Entramos também pelo setor de alimentação fora do lar, ou seja, as pessoas buscaram mais esses estabelecimentos. Parte delas migraram também para fazer a própria refeição em casa, e aí supermercados e mercadinhos tiveram um incremento, muitos empregaram mais, porque passaram a vender mais e fazer tele entrega, que gerou um novo nicho de mercado.
E o setor de alimentação de restaurantes que se adaptaram, aqueles que buscaram implementar um cardápio eletrônico, se relacionar com as grandes plataformas ou plataformas locais.
O Sebrae ajudou vários municípios a criarem suas próprias plataformas locais, aonde o produtor da cidade, às vezes das fazendas, dos sítios, passou a vender pela plataforma aos comerciantes locais e às famílias. Com isso, muitos depoimentos são dados demonstrando que, além de terem superado uma dificuldade, criaram uma nova forma de se relacionar com o mercado.
Nesse ambiente, nós conseguimos perceber alguns setores que de fato tiveram esse start, o setor de TI, que trabalhar com o ambiente digital, internet, games, etc, que muita gente, pelo fato de ter que ficar recluso, sem poder se relacionar fora, optaram pela internet, pelos ambientes digitais, pelas assinaturas digitais.
O Ceará tem mais de 100 provedoras de internet de micro e pequeno porte espalhadas no Estado e esse pessoal vendeu demais novas assinaturas, fora as assinaturas de diversão, TVs.
Então, tem segmentos que, ao contrário de outros, dinamizaram por conta da necessidade das pessoas. E tem outros que estão gradualmente saindo do processo. E é por isso que estamos chamando atenção dos governos que não dá mais para tratar igual os desiguais. Nesse momento, tem que tratar desigual, por exemplo, o setor de eventos, que agora que tá retomando.
Aí tem um segmento impactado demais também que é o pessoal da economia criativa. Nós não vimos mais os artistas, as pessoas que vivem da sua cultura, da sua arte, e essas pessoas estão sem saber quando isso tudo se regulariza.

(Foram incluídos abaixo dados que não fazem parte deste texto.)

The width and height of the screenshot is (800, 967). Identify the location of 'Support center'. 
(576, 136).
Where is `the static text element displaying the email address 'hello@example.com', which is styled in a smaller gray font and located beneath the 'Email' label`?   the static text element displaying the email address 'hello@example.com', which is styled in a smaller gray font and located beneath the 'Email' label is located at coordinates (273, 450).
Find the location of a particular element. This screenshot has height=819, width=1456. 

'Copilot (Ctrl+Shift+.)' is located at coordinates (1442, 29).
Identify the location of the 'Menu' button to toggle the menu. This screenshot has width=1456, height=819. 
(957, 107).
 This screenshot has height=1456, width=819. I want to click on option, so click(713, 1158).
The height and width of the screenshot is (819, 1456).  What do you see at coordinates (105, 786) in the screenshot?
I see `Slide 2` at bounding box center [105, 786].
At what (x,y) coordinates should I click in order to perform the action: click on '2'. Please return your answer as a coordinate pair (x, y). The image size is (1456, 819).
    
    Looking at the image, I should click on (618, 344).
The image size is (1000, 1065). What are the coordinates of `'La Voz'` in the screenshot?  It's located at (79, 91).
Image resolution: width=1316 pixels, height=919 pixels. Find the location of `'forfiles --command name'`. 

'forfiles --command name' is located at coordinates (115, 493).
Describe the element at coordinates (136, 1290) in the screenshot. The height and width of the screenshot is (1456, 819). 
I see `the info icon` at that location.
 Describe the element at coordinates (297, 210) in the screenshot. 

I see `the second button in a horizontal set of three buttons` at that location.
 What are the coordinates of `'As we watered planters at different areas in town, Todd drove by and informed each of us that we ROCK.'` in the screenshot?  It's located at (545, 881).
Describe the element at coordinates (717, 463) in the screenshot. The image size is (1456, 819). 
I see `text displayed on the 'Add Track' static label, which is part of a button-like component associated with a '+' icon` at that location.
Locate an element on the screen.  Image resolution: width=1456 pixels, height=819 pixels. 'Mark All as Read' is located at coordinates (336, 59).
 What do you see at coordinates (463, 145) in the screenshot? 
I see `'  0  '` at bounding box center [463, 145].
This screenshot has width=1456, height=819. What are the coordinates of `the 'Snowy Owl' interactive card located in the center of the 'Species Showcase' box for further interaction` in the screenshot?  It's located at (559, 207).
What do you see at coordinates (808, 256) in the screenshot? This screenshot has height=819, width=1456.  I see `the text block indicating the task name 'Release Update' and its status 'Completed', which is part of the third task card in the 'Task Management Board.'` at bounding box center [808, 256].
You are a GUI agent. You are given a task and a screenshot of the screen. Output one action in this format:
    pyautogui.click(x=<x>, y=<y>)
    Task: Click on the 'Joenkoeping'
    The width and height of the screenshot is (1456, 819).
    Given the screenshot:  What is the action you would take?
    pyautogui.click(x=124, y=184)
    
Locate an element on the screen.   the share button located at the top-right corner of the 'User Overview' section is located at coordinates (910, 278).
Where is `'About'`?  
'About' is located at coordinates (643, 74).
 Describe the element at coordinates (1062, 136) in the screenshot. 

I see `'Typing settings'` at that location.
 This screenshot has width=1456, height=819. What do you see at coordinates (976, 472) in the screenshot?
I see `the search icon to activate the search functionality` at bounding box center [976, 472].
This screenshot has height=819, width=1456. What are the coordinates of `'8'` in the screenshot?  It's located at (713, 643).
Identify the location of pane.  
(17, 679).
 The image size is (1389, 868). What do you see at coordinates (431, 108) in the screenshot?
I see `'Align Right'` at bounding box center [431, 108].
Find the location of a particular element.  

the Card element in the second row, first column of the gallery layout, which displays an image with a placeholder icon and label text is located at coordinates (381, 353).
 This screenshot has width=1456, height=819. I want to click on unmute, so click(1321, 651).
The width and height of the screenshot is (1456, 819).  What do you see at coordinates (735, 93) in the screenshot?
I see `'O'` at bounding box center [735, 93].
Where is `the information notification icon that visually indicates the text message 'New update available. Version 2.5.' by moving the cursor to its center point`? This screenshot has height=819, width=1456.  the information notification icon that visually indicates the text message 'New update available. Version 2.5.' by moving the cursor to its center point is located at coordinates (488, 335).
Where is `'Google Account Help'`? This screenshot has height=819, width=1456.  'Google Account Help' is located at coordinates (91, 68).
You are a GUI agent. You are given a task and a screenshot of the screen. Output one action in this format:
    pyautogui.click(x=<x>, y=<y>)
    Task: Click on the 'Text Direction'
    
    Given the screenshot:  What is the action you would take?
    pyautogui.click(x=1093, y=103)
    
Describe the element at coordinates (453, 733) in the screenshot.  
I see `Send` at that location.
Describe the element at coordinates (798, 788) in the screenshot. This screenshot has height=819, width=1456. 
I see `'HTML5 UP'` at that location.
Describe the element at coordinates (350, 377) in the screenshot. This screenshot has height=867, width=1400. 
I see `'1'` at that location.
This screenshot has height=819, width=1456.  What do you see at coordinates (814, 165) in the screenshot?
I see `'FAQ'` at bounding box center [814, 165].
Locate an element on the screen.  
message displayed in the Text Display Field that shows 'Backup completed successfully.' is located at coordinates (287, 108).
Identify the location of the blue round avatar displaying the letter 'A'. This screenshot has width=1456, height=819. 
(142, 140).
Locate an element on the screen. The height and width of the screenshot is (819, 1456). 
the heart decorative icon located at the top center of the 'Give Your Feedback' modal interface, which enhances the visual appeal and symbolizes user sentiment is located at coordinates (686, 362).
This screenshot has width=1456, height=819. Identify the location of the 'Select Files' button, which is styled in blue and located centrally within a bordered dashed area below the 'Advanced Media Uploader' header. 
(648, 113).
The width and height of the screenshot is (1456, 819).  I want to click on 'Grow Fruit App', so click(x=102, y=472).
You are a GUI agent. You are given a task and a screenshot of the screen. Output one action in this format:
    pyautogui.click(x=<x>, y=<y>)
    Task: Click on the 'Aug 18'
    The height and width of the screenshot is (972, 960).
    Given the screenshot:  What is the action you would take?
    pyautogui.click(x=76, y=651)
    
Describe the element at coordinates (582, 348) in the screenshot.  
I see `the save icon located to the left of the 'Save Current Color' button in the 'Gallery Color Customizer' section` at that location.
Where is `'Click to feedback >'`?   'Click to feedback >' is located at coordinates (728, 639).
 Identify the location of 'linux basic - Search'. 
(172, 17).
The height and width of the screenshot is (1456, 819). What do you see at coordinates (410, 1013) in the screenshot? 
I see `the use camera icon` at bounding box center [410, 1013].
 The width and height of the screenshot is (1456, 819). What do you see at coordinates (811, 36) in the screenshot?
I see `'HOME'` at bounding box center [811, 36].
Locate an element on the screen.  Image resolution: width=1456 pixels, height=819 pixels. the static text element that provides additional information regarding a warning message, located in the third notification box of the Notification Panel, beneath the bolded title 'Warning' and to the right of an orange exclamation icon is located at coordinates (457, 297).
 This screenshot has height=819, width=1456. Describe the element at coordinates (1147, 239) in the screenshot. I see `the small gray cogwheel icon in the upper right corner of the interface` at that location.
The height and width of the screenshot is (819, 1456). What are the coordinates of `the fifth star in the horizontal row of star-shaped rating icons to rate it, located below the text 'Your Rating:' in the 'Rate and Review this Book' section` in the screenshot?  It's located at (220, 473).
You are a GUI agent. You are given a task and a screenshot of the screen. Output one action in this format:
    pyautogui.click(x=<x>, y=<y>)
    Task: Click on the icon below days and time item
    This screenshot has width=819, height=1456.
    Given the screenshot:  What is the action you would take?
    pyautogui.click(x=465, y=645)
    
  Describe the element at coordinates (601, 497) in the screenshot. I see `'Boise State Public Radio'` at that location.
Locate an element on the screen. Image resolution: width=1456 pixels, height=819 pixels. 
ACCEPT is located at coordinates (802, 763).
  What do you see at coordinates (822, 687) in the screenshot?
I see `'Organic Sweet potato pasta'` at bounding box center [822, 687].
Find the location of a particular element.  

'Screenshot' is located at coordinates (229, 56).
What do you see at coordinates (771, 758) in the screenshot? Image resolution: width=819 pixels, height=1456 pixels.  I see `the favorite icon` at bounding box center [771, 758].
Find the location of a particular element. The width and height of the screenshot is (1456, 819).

Então, são esses setores que o governo tem que olhar com carinho, porque outros, como a indústria, construção civil, já estão funcionando com os cuidados, mas longe deles passar as dificuldades que ainda passa o setor de serviços, principalmente nessa área de promoção de eventos.
Alguns setores precisam de um olhar diferente, ter um crédito diferenciado, ter uma atenção governamental diferenciada, e é isso que o Sebrae tem pregado para os governos.
Voltando aos empregos, em julho de 2020, mais de 50% dos pequenos negócios não tinham demitido ou mesmo reduzido a jornada de seus funcionários. Como isso foi possível? Essa condição ainda se mantém?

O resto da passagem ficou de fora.